Temporarily Brisk Bronco's belly was full. He started back up the crag, but then spied flying creatures, and he hid behind a colorful beetle.

Cautiously, he peered over the rusted hood, and he saw they were approaching and would pass nearby. For a hopeful moment he thought they were Ponies like himself, although of the winged type. What had they once been called? He pondered for a few moments, until the word came to him. Pegasus, he thought. He had not seen any of those in a long time. As distance decreased, though, he saw that these two were quite large, and in addition to wings they each had a very long and sharp-looking horn. They must be Monsters.

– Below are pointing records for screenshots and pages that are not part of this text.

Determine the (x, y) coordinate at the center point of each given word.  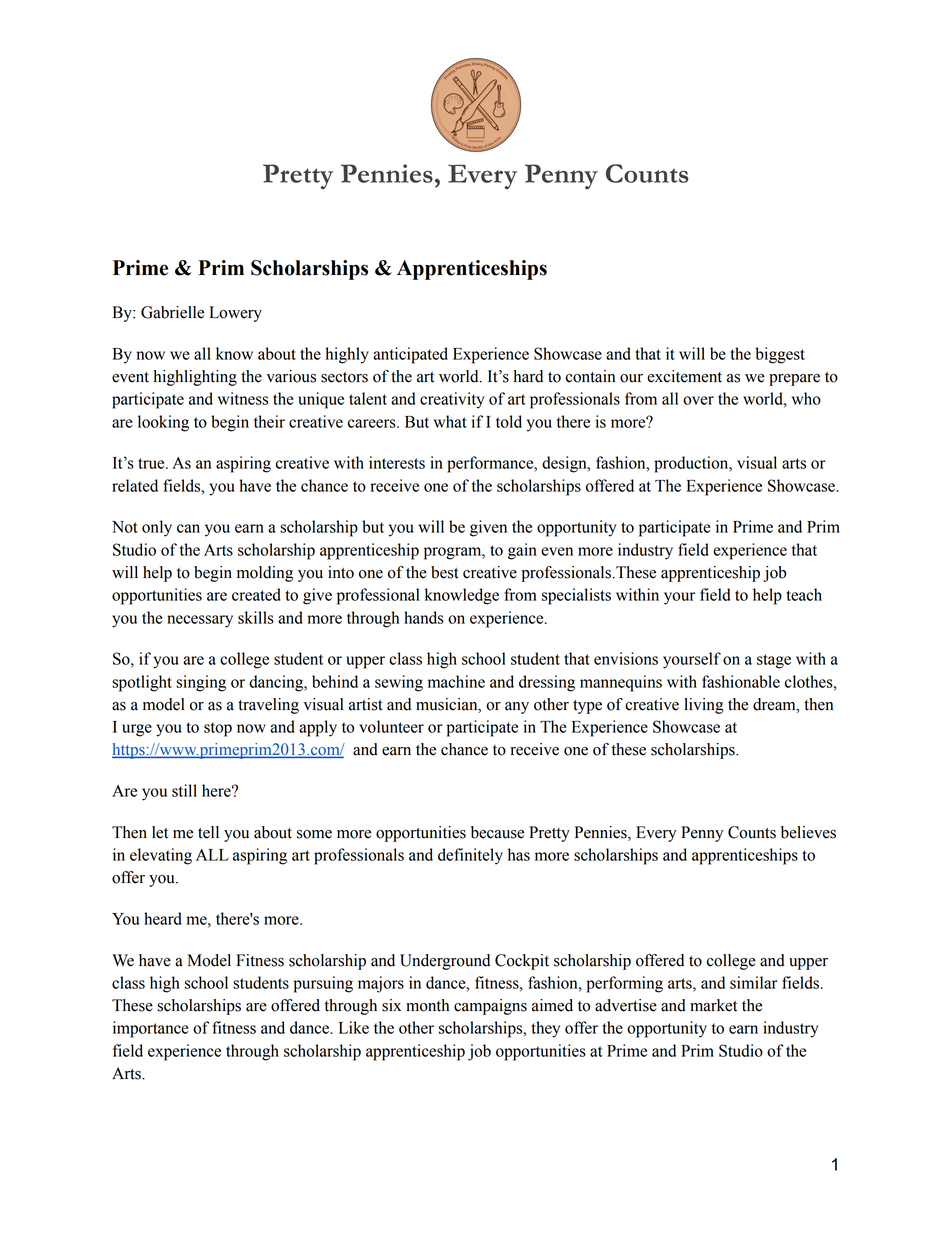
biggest (780, 355)
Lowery (235, 314)
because (497, 832)
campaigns (490, 1007)
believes (808, 832)
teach (804, 594)
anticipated (410, 355)
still (184, 790)
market (713, 1005)
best (445, 572)
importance (151, 1029)
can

The two banked toward him. They’d seen him. Brisk tensed his hindquarters, getting ready to sprint, but his situation was dire. The direction he faced was seldom the direction the varying frictions of the ground allowed him to move, which made fleeing danger problematic—even when the source of danger was unable to fly. And when they could?

The two Monsters landed in front of him, trapping him with his back against the beetle. The larger of the two was an off-white, tinged with just a hint of pink, and its mane and tail were colored entirely soft pink. The other was colored deep indigo blue, while its mane and tail were a softer shade of cerulean. Both of them seemed almost as emaciated and haggard as himself, their hair disheveled and their coats stained with mud.

The larger one spoke, in a strong but feminine voice, and language that he could understand. She said, “Well met, stranger! I am Celestia, and my sister by my side is Luna.” Then they waited expectantly for his response.

His eyes darted left and right, seeking a way out. Then he licked his lips and answered tentatively, “I hight Brisk Bronco.”

The white giant questioned him further. “Brisk Bronco, knowest thou any other Ponies who survive hereabout?”

Wide-eyed, fearful, he shook his head. He had no reason to betray the others to these Monsters.

She asked next, “Hast thou seen any sign of the Draconequus?” Seeing his blank response, she prompted further. “Apep, Discord, the Serpent That Never Dies. He is the author of our world’s misery.”

Confused, he merely shook his head again.

She pressed on. “My sister and I have found a powerful magical weapon, and we seek Apep that we may vanquish him and restore reason to the land.”

The dark one nudged her sister and said, “Celestia, dost thou not see this stallion is terrorized? He wilt provide no aid.”

“Monsters. . .” Brisk muttered, and he made a break. His hooves scrabbled at the ground, sending him forward to almost collide with the white creature. Both of them jumped out of the way as he made an escape.

They watched him go, and Celestia lowered her head and sighed. “Monsters. . .” she repeated. “E’en now, ponies still see us as such.”

“And so we are, as we have always been,” Luna responded coolly. “Monsters created to fight other Monsters. Let us focus our minds upon our mission, and waste no more time dreaming of anything more than that.”

They took to the air, and continued their quest.